Los sacerdotes y el prelado estuvieron en la playa donde se bañaron en el mar y luego monseñor Sánchez Martínez realizó un recorrido por el mar, a bordo de un yate, para conocer la costa progreseña.

Monseñor Sánchez Martínez, quien el 13 de enero pasado tomó posesión de la diócesis de Nuevo Laredo, en sustitución de monseñor Gustavo Rodríguez Vega, actual Arzobispo de Yucatán, con quien ofició misa ayer jueves en la S.I. Catedral de Mérida.

El obispo de Nuevo Laredo se encuentra en Yucatán desde el miércoles y ayer jueves, poco antes del mediodía, llegó a este puerto en compañía de 32 sacerdotes que lo acompañan en el recorrido que realizan en plan de paseo.

El grupo de sacerdotes y el obispo estuvieron en “Villa Carmita”, casa de playa del  empresario pesquero Jesús Gutiérrez Aguilar, quien les ofreció un almuerzo de negrillo en tikin xic y cebiche de pulpo.
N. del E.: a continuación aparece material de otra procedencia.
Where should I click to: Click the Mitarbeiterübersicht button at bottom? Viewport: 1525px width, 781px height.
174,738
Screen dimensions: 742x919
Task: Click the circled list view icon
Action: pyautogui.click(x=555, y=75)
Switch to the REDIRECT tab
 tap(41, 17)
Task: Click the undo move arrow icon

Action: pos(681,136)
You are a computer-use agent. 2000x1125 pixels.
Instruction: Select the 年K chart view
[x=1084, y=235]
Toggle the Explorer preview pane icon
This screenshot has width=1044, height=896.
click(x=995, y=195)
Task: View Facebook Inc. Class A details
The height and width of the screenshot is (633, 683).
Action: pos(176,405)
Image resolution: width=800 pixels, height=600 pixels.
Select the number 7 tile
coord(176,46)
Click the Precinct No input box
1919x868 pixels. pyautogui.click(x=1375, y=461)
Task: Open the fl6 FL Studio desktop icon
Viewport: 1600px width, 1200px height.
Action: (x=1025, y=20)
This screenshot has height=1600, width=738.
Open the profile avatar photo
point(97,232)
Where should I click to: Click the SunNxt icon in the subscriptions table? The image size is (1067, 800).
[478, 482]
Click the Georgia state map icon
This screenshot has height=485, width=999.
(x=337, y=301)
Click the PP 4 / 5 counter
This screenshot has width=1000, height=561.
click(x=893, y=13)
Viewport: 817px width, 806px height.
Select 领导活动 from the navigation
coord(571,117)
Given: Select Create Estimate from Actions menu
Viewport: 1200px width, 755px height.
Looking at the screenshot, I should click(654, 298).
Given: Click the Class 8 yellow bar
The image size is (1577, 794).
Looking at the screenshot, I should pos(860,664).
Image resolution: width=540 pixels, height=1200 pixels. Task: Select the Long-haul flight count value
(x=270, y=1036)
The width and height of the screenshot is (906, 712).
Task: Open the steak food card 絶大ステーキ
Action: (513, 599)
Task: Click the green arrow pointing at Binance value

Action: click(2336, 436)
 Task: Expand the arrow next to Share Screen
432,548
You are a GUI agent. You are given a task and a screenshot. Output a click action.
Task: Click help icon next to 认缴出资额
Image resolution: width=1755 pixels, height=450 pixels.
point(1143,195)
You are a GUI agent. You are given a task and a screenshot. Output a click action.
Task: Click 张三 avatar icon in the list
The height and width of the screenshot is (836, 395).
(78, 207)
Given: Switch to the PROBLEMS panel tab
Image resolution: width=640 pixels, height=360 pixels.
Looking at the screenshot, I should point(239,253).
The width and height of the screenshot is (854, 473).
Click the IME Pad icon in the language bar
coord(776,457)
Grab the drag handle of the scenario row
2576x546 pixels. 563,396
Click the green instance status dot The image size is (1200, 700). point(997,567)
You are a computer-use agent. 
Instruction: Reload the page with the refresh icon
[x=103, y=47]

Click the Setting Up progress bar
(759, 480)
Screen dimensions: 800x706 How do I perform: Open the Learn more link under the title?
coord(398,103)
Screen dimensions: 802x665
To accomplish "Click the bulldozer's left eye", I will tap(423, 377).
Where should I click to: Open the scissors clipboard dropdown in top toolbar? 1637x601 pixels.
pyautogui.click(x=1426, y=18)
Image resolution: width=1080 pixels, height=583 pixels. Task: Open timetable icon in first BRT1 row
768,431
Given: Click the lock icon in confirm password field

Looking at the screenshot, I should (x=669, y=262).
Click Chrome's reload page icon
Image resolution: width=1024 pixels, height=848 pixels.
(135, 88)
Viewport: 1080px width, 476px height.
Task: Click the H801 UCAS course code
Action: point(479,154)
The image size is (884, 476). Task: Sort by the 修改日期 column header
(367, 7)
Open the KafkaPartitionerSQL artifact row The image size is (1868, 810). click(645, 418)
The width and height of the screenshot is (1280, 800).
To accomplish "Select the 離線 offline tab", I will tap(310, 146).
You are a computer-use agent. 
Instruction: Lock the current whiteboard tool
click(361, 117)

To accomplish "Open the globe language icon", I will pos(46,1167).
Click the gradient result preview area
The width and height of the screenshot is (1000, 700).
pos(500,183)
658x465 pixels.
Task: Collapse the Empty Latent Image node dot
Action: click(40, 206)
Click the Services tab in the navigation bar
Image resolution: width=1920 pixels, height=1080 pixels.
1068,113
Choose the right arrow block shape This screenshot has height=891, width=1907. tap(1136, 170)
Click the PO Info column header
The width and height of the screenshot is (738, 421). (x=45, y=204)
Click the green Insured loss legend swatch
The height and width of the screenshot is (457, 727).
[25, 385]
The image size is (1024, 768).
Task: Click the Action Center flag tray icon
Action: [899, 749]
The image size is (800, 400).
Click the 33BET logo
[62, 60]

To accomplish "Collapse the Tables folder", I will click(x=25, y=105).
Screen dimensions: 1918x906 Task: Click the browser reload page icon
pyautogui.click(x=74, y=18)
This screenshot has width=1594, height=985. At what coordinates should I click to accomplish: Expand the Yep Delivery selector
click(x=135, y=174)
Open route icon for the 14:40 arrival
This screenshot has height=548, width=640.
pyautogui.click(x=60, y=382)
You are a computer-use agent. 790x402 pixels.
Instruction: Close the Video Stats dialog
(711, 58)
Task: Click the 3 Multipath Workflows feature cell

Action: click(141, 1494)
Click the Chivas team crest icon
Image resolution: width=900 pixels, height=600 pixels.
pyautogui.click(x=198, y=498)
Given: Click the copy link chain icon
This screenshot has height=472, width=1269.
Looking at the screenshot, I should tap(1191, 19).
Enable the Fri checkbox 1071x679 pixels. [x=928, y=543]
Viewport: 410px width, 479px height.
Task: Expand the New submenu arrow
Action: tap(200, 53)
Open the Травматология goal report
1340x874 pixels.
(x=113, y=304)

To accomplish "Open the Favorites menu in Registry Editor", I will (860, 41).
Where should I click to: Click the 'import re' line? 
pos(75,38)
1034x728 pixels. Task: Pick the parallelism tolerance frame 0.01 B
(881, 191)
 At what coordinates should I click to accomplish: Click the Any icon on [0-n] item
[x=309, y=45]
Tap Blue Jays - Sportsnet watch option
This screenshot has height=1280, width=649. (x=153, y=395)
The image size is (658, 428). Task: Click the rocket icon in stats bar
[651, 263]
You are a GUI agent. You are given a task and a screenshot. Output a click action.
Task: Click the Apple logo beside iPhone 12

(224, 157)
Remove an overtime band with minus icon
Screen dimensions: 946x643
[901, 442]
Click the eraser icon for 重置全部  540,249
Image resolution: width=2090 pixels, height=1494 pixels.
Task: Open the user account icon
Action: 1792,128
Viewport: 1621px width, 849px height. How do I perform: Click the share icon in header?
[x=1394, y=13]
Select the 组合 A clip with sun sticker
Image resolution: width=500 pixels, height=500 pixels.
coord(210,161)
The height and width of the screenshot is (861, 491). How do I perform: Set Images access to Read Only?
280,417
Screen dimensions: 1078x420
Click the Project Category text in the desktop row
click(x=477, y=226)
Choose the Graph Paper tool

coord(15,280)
El presbítero Francisco Mukul Domínguez, párroco de la Purísima Concepción y San José, recibió al prelado y a los sacerdotes de la zona fronteriza con Estados Unidos, los acompañó en la playa, en donde se bañaron durante un rato.

A las 13 horas, en la marina Rojanos de Yucalpetén, monseñor Sánchez Martínez, acompañado de ocho sacerdotes de su diócesis, del párroco Francisco Mukul y el diácono transitorio Daniel Oswaldo Ortiz Torres, abordó el yate Almara, de 35 pies de eslora y propiedad del empresario Jesús Gutiérrez, quien también los acompañó para un recorrido por las costas de este puerto, el cual duró una hora.

Durante el recorrido costero, el obispo Enrique Sánchez, mientras observaba los trabajos de construcción del viaducto alterno, el viaducto de arcos, el malecón y las casas de playa, comentó que el puerto es un lugar atractivo para el turismo.

Se mostró interesado sobre la actividad que realizan los habitantes del puerto, en especial de la pesca, pues cuando el yate “Almara” recorrió el puerto de abrigo para salir al mar, el prelado vio los numerosos barcos de la flota mayor de Yucalpetén.

Sus anfitriones, el párroco Mukul y el empresario Jesús Gutiérrez, le explicaron que los barcos se emplean para la pesca de mero, pulpo, langosta entre otras especies de escama, los cuales se destinan para el mercado nacional, europeo y asiático.

Los sacerdotes y monseñor Sánchez se retiraron del puerto a las 4 de la tarde y regresaron a Mérida donde se encuentran hospedados desde el miércoles.